Berita
Nasib Pengungsi Syiah Sampang: Tahun Baru Derita Lama
Pesta kembang api (31/12) dini hari, menandai berakhirnya tahun 2014. Sebagian masyarakat merayakannya dengan sukacita dan pesta pora. Namun, tidak bagi mereka, warganegara Indonesia yang belum merdeka seutuhnya. Tengok saja nasib pengungsi Muslim Syiah Sampang Madura yang kini menghadapi Tahun Baru di tengah kegembiraan masyarakat lain yang merayakannya. Mereka justru memasuki Tahun Baru dengan nasib lama: menahan rindu, tak juga bisa pulang ke kampung halaman.
Muhlisin, salah satu pengungsi yang kini menempuh pendidikan di sebuah universitas di Jawa Timur mengaku prihatin atas hal ini. Saat libur kuliah ia hanya bisa pulang ke pengungsian. Bersama lebih dari 200 jiwa, selama lebih dari dua tahun mereka dipaksa hidup sebagai pengungsi.
“Sekitar sembilah hari lalu, ada beberapa yang diijinkan pulang karena ada keluarga yang meninggal. Itu pun tidak lama. Hanya sekitar 2-3 jam di kampung langsung disuruh balik ke pengungsian,” tutur Muhlisin.
Sementara gemerlap kembang api pesta Tahun Baru, hanya mampu mereka saksikan dari bilik-bilik Rusun Jemundo. “Tak ada yang istimewa bagi kami di Tahun Baru ini. Seperti halnya hari-hari sebelumnya,” kata Muhlisin.
Menurutnya, pergantian tahun ini akan menjadi istimewa ketika hak mereka sebagai warganegara dipenuhi. Yaitu segera diijinkan pulang ke tanah kelahirannya.
Begitulah kepemimpinan nasional telah berganti, tahun 2015 pun menjelang. Di tengah tak kunjung adanya perubahan nasib dan status, sebagian anak-anak pengungsi hanya bisa menyalakan 1-2 buah kembang api kecil, sekadar menghibur diri atasi rasa jenuh, sekian lama terkurung di pengungsian. Padahal di berbagai kota di Indonesia, awal tahun 2015 ini dirayakan dengan penuh meriah. Di Jakarta, panggung-panggung hiburan berjajar megah menghadirkan sederet artis ternama melengkapi gempita pesta. Perhelatan tahunan yang membutuhkan dana yang sudah tentu tak sedikit jumlahnya.
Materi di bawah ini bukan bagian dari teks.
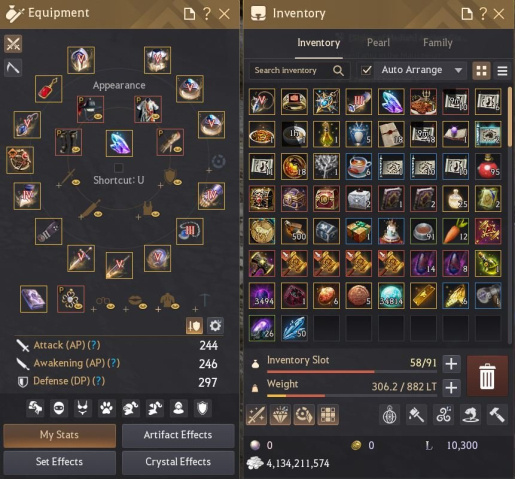The width and height of the screenshot is (515, 479).
Task: Tick the checkbox above Shortcut: U
Action: (x=118, y=168)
Awal Januari esok paginya, pesta pun berlalu. Tinggal sisa sampah yang berserak di sepanjang jalan protokol pusat kota. Jakarta, saksi tahun 2015 telah tiba.
Kita pun menjadi saksi, betapa pemerintah begitu mudahnya menghamburkan dana hanya untuk merayakan pesta, demi kesenangan sekejap saja. Banyak media memberitakan, tak kurang dari Rp 1 Miliar Pemda DKI menggelontorkan dana APBD demi kelangsungan dan suksesnya pesta perayaan kembang api itu.
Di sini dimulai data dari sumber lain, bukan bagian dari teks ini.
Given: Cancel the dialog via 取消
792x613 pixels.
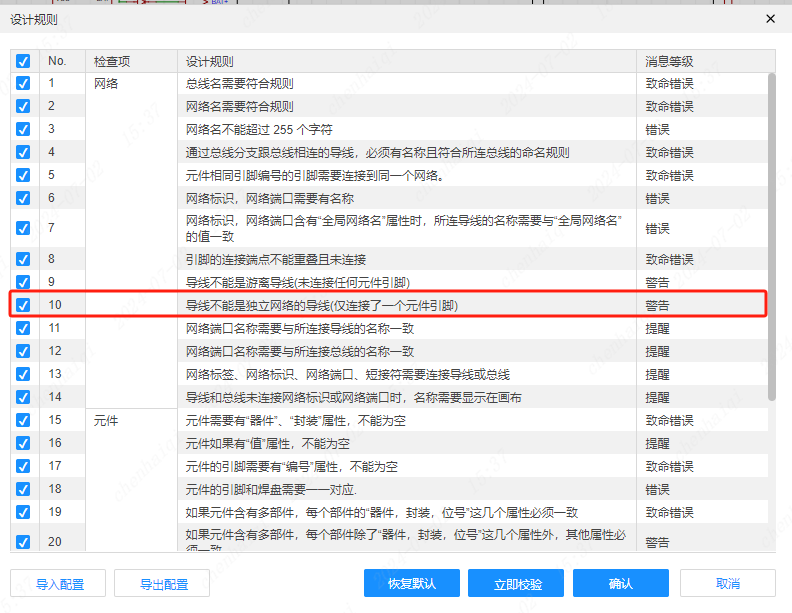Looking at the screenshot, I should [x=728, y=584].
Di sisi lain, kenapa untuk memenuhi hak warga Sampang pulang ke kampung halaman, baik pemerintah pusat maupun daerah terkesan enggan melakukannya?
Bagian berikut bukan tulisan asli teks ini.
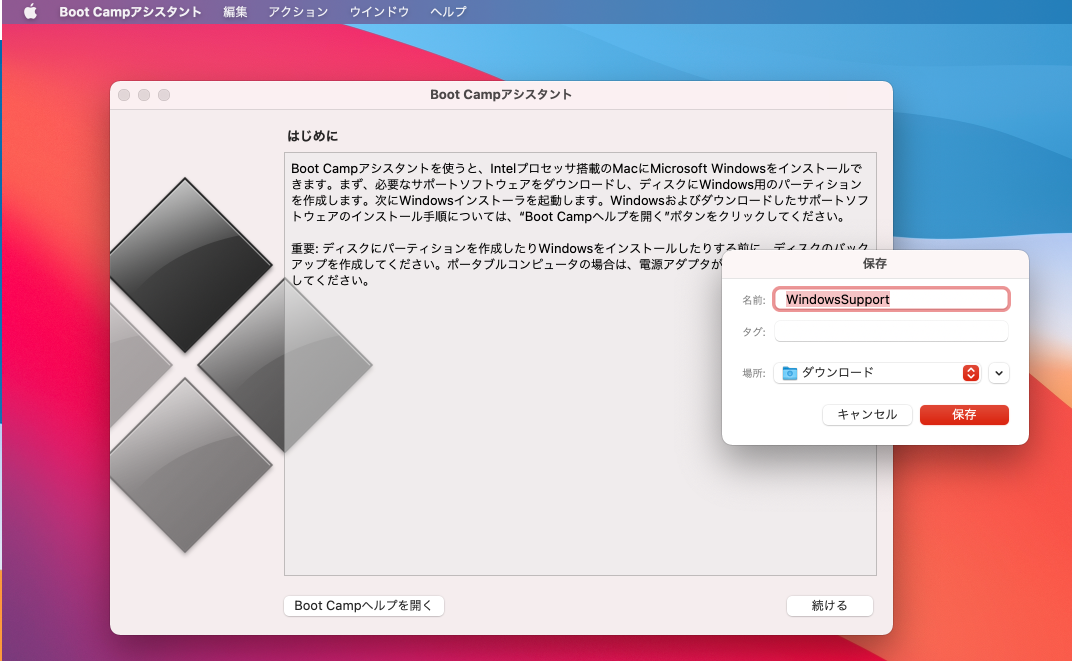Click the Boot Campアシスタント title bar
Screen dimensions: 1072x661
click(500, 95)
Pemerintahan baru, Tahun Baru, untuk siapa? Agaknya, semua pergantian itu tidak berarti banyak bagi pergantian nasib pengungsi Syiah Sampang. Padahal mereka tak berharap banyak untuk ikut serta memeriahkan pesta pergantian tahun dengan pesta pora apalagi dengan aksi foya-foyanya. Mereka hanya ingin berkumpul kembali bersama keluarga dan sanak saudara di tanah kelahirannya di Sampang Madura. Asal pemerintah benar-benar beritikad baik memenuhi hak-hak konstitusional warganegaranya, itu saja rasanya sudah cukup bagi mereka. (Malik/Yudhi)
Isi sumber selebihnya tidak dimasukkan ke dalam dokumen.